Set sights properly for the whitetail season


Maryland's two-week modern firearms deer season begins Saturday and continues though Dec. 9, and another record-setting hunt is expected. Unfortunately, many hunters will miss their chance at bagging a whitetail this year simply because their rifles and shotguns will be incorrectly sighted.

Anne Arundel County deer hunters are not allowed to use rifles during the hunt because of residential safety concerns. In fact, half of Maryland's counties, including all of Southern Maryland and Baltimore, Harford and Howard counties prohibit the use of rifles during the modern firearms deer season.

At one time I looked upon such laws as a serious handicap to successful deer hunting because shotgun slugs fired from traditional smoothbore barrels were woefully inaccurate much beyond 25 yards. Luckily, slug use has changed dramatically thanks to rifled shotgun barrels and choke tubes and sabot-type slugs.

The rifling in a barrel imparts spin on a bullet or slug, which in turn allows accurate placement of the projectile on a target. Rifle bullets are just big enough to allow the rifling to cut into them, thus ensuring a tight barrel fit and high level of accuracy. The old, traditional Foster-type slug was, for safety reasons, slightly smaller in diameter than the internal dimensions of shotgun barrels. In practice, they resembled loose-fitting bowling balls rattling down the barrel. Where they went after exiting the muzzle was more a matter of luck than marksmanship.

Modern sabot slugs are slightly lighter in weight than the old Foster slugs and shaped better ballistically. The slugs are encased in a sheath of plastic to form a tight barrel fit and perfect gas seal when fired. The plastic sheath falls to the ground a few feet beyond the muzzle of the shotgun. The end result is higher velocity, flatter trajectory and greatly enhanced accuracy. Instead of a 25- to 50-yard deer gun, we now have one capable of hunting accuracy to a full 100 yards or better.

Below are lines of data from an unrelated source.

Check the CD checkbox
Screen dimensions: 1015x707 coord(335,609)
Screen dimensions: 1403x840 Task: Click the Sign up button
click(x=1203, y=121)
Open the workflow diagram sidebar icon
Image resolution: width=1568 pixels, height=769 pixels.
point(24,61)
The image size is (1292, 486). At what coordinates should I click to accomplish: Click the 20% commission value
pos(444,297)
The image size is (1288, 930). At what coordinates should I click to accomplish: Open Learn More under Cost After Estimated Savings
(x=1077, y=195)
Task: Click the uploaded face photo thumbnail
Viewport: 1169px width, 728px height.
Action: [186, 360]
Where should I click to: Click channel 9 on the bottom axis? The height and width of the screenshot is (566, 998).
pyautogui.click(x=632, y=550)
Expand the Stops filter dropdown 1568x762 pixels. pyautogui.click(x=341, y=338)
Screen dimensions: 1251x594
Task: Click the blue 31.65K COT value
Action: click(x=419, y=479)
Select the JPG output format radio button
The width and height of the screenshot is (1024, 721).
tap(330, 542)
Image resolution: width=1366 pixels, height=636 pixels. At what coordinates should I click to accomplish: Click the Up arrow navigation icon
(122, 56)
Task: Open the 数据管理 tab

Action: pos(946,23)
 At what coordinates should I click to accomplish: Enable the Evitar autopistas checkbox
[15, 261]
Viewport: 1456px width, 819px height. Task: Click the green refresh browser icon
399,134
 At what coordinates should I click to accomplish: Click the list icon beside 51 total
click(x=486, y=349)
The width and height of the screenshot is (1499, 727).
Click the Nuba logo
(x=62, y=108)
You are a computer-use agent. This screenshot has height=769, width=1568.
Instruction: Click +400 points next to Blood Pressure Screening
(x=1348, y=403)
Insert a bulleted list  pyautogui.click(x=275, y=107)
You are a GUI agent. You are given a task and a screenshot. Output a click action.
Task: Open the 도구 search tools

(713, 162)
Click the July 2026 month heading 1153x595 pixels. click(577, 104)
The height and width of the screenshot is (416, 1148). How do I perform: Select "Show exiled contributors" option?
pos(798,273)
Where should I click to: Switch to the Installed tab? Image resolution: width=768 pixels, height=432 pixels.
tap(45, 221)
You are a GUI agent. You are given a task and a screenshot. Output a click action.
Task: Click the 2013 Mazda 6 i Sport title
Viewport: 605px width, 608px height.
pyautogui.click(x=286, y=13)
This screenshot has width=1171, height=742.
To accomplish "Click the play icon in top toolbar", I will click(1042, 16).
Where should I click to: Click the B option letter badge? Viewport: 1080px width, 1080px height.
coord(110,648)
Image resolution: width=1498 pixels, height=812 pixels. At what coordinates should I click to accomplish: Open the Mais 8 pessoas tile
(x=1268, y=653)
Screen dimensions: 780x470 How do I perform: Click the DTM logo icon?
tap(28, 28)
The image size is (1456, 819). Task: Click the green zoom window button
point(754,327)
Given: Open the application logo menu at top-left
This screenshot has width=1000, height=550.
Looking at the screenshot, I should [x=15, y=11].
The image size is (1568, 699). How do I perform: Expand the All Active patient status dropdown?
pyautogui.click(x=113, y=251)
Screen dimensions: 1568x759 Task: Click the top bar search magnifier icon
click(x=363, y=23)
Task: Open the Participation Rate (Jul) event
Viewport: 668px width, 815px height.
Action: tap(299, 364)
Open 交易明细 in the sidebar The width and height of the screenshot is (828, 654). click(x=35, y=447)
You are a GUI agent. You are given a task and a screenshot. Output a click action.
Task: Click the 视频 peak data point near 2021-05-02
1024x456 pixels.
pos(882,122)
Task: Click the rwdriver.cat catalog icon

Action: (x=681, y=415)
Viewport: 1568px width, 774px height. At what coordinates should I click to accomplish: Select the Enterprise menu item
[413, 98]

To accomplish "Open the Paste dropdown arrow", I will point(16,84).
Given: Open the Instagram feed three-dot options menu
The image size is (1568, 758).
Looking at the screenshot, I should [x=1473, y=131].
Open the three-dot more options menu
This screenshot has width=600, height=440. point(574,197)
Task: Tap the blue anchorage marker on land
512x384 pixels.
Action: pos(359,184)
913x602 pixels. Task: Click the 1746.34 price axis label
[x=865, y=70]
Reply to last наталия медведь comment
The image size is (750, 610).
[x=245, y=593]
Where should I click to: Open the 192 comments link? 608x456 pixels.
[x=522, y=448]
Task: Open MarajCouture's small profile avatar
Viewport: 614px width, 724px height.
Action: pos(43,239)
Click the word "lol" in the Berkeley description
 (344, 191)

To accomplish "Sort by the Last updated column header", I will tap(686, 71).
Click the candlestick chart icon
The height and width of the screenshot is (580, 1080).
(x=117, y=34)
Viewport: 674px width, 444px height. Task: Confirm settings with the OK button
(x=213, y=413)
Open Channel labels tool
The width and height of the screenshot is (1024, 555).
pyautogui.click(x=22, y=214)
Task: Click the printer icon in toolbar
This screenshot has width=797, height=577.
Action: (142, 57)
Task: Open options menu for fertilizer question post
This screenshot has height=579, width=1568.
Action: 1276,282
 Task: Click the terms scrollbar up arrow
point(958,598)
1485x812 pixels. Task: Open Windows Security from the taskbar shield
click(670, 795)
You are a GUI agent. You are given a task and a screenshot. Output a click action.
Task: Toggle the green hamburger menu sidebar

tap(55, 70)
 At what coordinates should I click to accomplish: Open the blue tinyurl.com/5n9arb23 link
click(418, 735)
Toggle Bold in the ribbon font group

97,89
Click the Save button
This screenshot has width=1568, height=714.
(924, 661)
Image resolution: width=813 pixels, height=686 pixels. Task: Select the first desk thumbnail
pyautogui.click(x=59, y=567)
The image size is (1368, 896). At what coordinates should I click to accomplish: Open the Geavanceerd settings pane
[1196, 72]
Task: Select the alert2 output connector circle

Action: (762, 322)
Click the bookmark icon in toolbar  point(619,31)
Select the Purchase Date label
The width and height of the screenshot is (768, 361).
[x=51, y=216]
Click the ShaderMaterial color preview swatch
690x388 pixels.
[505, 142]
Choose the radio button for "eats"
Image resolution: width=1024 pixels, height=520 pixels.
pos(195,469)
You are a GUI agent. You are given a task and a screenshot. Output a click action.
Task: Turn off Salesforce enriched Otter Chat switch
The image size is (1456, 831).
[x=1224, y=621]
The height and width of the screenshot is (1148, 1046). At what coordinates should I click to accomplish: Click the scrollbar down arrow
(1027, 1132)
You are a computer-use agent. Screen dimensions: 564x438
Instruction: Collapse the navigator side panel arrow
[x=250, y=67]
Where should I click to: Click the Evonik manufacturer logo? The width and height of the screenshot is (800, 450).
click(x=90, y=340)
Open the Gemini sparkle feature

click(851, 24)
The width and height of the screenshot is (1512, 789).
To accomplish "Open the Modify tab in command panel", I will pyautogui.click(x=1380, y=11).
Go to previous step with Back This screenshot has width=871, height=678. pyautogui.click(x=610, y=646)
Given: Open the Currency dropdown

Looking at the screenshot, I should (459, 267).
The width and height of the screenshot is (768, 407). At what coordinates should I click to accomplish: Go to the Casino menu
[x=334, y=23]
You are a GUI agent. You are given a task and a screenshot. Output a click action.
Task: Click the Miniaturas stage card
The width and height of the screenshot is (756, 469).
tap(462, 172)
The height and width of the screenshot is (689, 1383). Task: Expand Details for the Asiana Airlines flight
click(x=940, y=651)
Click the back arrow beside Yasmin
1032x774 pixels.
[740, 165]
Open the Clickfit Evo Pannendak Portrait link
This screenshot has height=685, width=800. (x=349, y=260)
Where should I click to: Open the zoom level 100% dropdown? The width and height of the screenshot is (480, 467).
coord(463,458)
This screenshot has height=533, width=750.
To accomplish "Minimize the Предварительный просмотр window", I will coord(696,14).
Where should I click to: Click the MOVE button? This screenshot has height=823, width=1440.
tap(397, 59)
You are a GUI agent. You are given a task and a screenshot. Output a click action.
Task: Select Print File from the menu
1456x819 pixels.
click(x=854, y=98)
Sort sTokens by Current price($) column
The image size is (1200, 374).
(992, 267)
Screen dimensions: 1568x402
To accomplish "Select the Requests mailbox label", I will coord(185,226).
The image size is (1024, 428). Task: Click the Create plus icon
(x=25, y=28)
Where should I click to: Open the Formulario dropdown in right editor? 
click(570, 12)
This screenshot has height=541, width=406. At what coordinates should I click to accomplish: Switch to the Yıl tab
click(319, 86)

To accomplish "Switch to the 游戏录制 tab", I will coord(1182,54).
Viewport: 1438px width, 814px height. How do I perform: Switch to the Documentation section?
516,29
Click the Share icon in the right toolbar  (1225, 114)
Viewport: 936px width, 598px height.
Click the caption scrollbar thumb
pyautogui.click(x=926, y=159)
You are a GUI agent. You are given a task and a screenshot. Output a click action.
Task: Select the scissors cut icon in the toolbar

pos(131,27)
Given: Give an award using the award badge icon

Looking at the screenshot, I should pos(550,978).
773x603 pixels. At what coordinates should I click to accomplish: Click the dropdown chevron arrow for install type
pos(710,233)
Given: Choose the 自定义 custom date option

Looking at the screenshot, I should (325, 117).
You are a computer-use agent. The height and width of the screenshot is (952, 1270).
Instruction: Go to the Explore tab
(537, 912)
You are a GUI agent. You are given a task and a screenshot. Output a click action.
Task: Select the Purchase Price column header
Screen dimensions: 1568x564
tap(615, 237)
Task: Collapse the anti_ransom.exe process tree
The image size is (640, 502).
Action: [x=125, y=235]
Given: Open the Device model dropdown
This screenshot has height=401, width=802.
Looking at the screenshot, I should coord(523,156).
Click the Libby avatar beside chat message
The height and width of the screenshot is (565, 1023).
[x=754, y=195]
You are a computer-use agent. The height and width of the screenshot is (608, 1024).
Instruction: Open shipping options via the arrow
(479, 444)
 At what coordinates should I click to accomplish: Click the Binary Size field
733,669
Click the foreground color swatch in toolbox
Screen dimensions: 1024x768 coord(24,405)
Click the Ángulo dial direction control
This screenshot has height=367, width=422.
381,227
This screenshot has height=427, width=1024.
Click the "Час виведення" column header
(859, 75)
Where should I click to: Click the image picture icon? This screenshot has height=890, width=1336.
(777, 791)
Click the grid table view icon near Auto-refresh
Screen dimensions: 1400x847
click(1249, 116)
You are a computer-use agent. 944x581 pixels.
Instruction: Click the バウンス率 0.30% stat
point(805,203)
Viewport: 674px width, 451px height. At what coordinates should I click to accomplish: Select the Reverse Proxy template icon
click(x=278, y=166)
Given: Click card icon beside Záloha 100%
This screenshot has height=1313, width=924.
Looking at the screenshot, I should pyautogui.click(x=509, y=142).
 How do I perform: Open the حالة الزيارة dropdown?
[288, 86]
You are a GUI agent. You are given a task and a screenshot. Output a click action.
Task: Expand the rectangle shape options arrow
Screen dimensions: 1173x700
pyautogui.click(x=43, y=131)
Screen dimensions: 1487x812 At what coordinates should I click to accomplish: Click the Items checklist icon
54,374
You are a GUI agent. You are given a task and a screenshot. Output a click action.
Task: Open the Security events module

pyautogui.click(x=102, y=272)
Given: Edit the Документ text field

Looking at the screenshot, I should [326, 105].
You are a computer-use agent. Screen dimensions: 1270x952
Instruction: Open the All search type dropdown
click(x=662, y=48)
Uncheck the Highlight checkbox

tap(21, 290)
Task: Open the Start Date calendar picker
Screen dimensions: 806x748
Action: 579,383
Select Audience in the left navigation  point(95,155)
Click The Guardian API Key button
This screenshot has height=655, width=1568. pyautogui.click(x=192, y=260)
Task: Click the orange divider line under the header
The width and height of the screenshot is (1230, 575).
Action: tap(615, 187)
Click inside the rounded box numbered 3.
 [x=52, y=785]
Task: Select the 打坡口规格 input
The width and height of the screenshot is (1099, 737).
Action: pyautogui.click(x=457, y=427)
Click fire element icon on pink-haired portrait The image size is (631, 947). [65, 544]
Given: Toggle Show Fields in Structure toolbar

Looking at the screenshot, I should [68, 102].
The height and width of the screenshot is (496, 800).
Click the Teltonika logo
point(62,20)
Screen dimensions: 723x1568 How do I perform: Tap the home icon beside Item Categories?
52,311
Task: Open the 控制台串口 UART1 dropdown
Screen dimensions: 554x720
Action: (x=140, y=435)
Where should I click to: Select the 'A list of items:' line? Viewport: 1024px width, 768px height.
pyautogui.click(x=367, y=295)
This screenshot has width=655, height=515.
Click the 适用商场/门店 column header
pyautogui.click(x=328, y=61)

To sight your modern modern shooting shotgun correctly, begin by laying the forearm (not the barrel) on a firm rest such as a sandbag or tightly rolled jacket. Shoot from a bench rest, if

possible or, at the least, while laying prone. Always shoot into a high bank or other safe backstop. Many private shooting clubs open their facilities to the public for sighting-in and you should take advantage of one in your area.

Sight the gun to hit 3 inches above a 50-yard aiming point. Your slug now will hit 1 inch high at 25 yards, be dead on at 75 yards and, depending on the load you use, 1 to 3 inches low at 100 yards.

When sighting in, don't shoot your gun hot. If you do, you'll find it will refuse to group at all. Always fire 3-shots to get an average group location and size, then let the barrel cool. Also, keep your barrel clean. If you are shooting slugs with a plastic sabot, lead build-up in the barrel will destroy accuracy.

Try a few different slug loads because each barrel favors a particular load. My Remington 11-87 rifled barrel, for example, shoots the standard 2-2/34-inch BRI Sabot slug into less than 2 inches at 50 yards, but doubles average group size if I switch to the 3-inch magnum load.

Deer check stations

Hunters must take their deer to an official Deer Checking Station within 24 hours of bagging it. There are five in Anne Arundel County -- Cobe Marine and Sports Center (formerly Stammer's), 8936 Fort Smallwood Road, Pasadena; Hunters Haven, 219 Thelma Ave. (at Quarterfield Road), Glen Burnie; Marty's Sporting Goods, May Road, Edgewater; On Target, 2618 Annapolis Road, Severn; South County Marine, 668 Deale Road, Deale.

Deer hunting tip

That old saying about keeping the wind in your face and the sun at your back is never truer than when deer hunting. A whitetail's keen sense of smell is his first line of defense. A deer may not spook if he hears or sees something unusual. But that same deer will be gone at the first hint of human smell.

When stalking, move into the wind to keep deer from scenting you. If possible, keep the sun at your back. An animal looking into the sun is blinded by the glare.